Dorothea Schwarcz Greenbaum (1893–1986) was an American painter and sculptor.

==Biography==
She was born Dorothea Schwarcz to parents Emma and Maximilian Schwarcz in New York city on June 17, 1893. She studied at both the New York School of Fine and Applied Art and the Art Students League. In 1915, when Dorothea was 22, her father Maximilain drowned during the Sinking of the RMS Lusitania.

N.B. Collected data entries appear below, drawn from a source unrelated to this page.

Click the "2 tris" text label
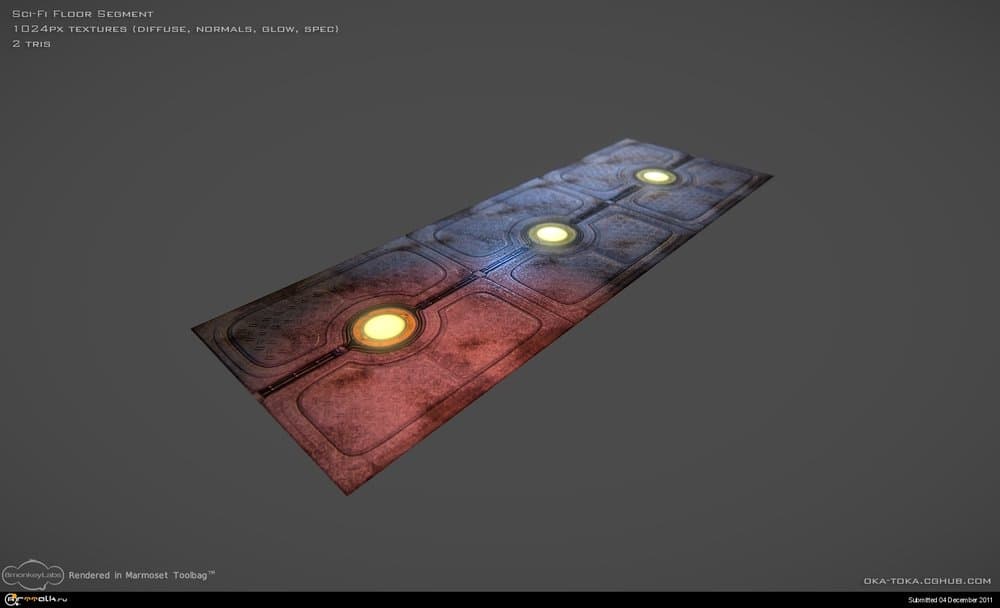 point(32,44)
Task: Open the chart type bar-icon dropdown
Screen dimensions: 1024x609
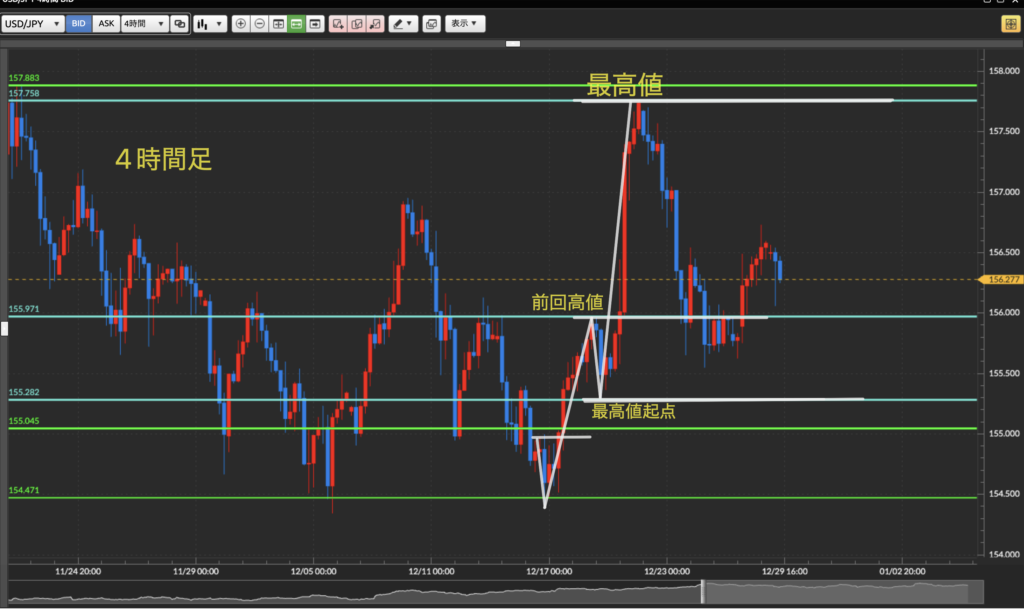Action: click(208, 23)
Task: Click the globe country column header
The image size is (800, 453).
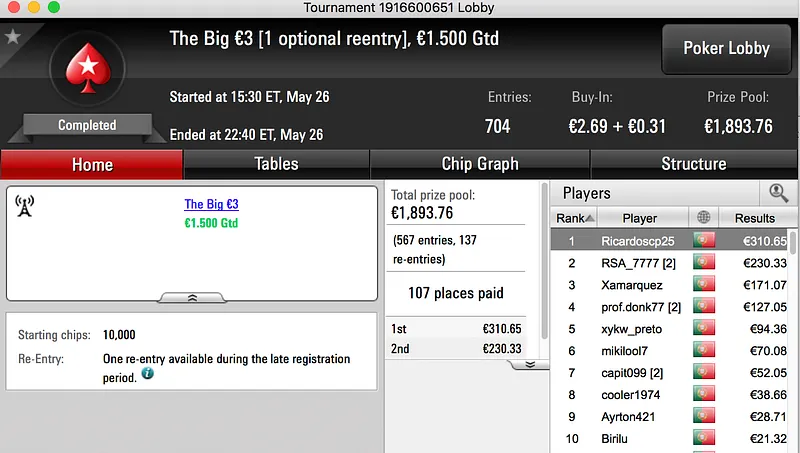Action: pos(703,218)
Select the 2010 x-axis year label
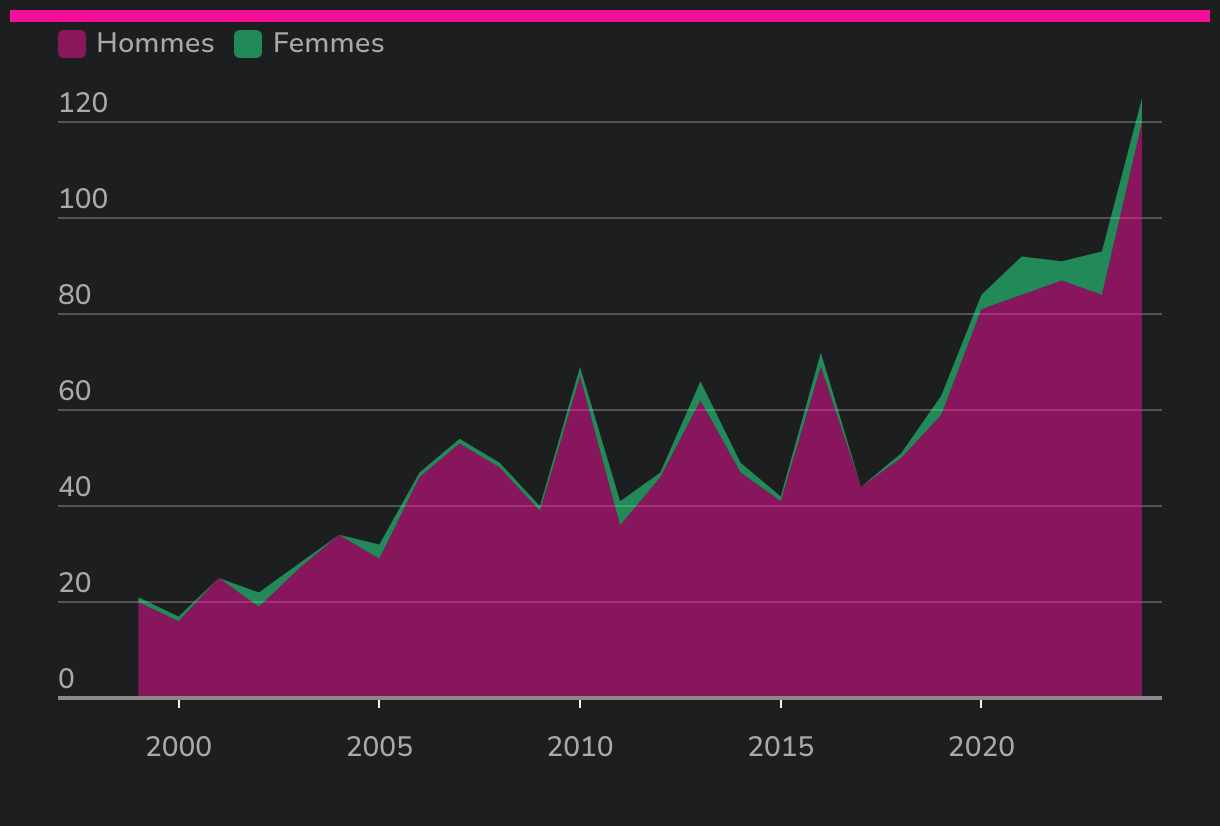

As a young child, Greenbaum was chronically ill and could not attend traditional school. This lead her to enroll in Saturday art classes at the age of fifteen. She studied under the painter, Kenneth Hayes Miller. She discovered sculpting while recovering from an illness later in life, after she was given a piece of clay by a friend. Nature was her inspiration for her sculptures, as well as children, women and animals.

Regarding her art, she was quoted in Dorothea Greenbaum: A Retrospective, Exhibition Catalogue, 1972 : “I am interested in forms that displace the air around them.”

She was included in the 1914 exhibition of the National Academy of Design. She was first painter, and began working in sculpture at the age of 34. In 1941 she received the George D. Widener Memorial Medal from the Pennsylvania Academy, and in 1953 she was given a medal of honor by the National Association of Women Artists. She was a member of the Sculptors Guild and was a founding member of New York Artists Equity Association in 1947.

She died in 1986 in Princeton, New Jersey. In 1972, a 45-year retrospective exhibition of her work was presented at the SculptureCenter, New York.

==Collections==
Her work is included in the collections of:
- the Whitney Museum of American Art,
- the Institute for Advanced Study,
- the Princeton Art Museum,
- the Pennsylvania Academy of Fine Arts and
- the Smithsonian American Art Museum.